Saved data entries:
☆ ☆ ☆ ☆ ☆
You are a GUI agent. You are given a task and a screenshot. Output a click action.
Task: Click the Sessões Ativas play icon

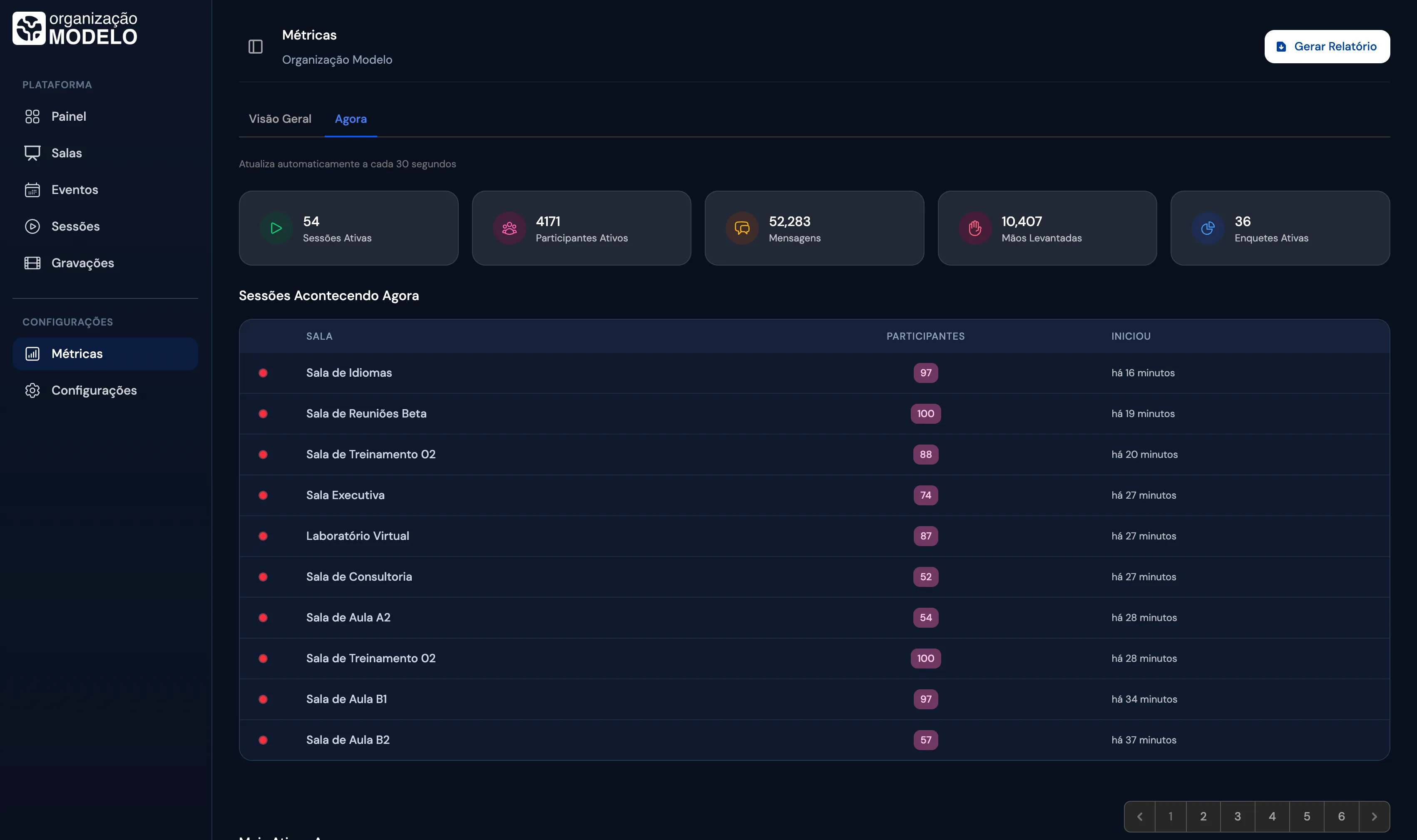pyautogui.click(x=276, y=228)
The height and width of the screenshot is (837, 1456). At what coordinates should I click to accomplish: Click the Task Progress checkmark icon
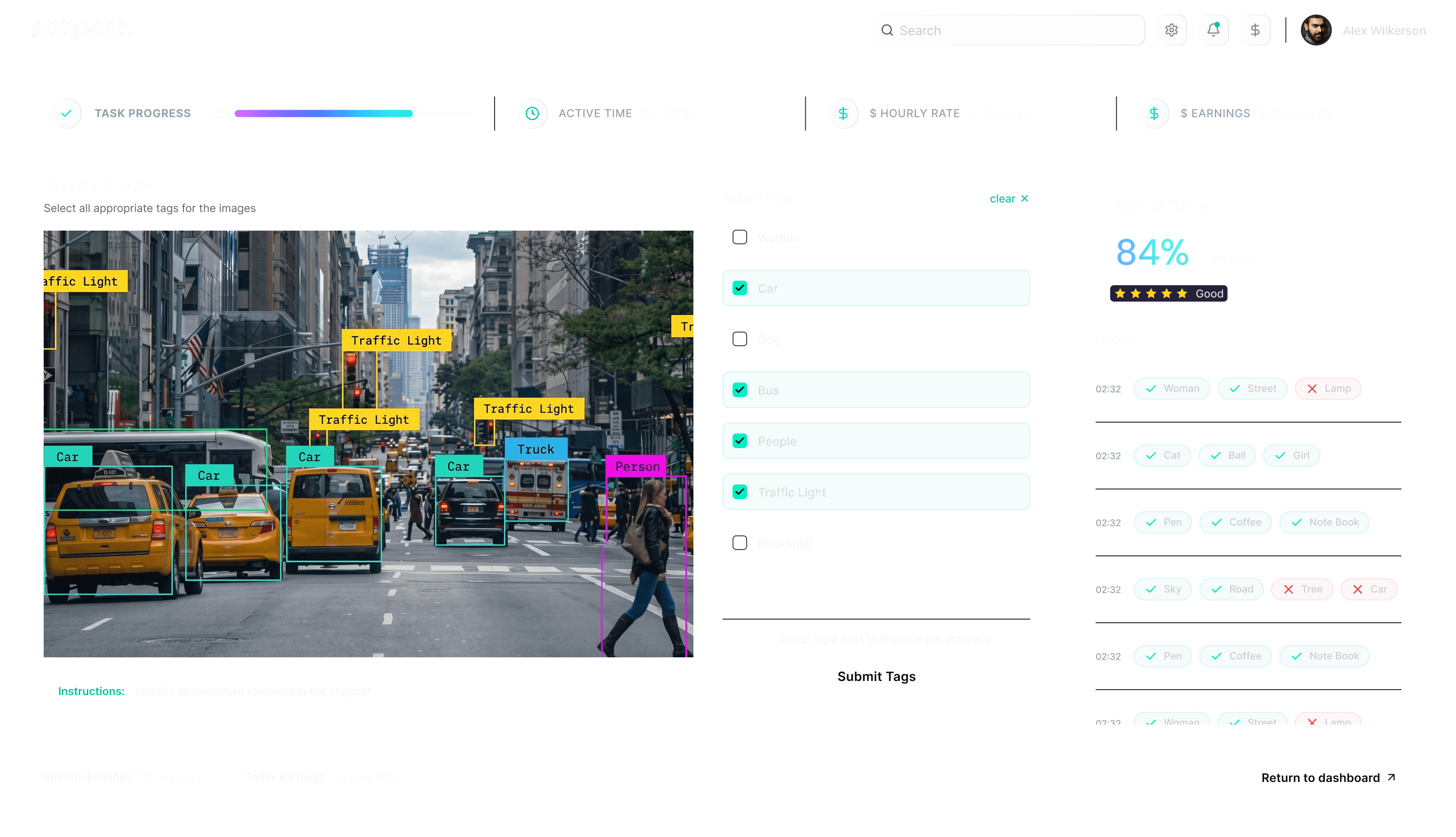click(x=67, y=113)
☆ ☆ ☆ ☆ ☆
* _WHAT IS BEING ASKED_
Images are to be excluded, and each record above written out word for word.

* _EXERCISE ANSWER_
You are a GUI agent. You are given a task and a screenshot. Output a click action.
Task: Click the Sessões Ativas play icon

pyautogui.click(x=276, y=228)
The height and width of the screenshot is (837, 1456). At what coordinates should I click to accomplish: Click the Task Progress checkmark icon
click(x=67, y=113)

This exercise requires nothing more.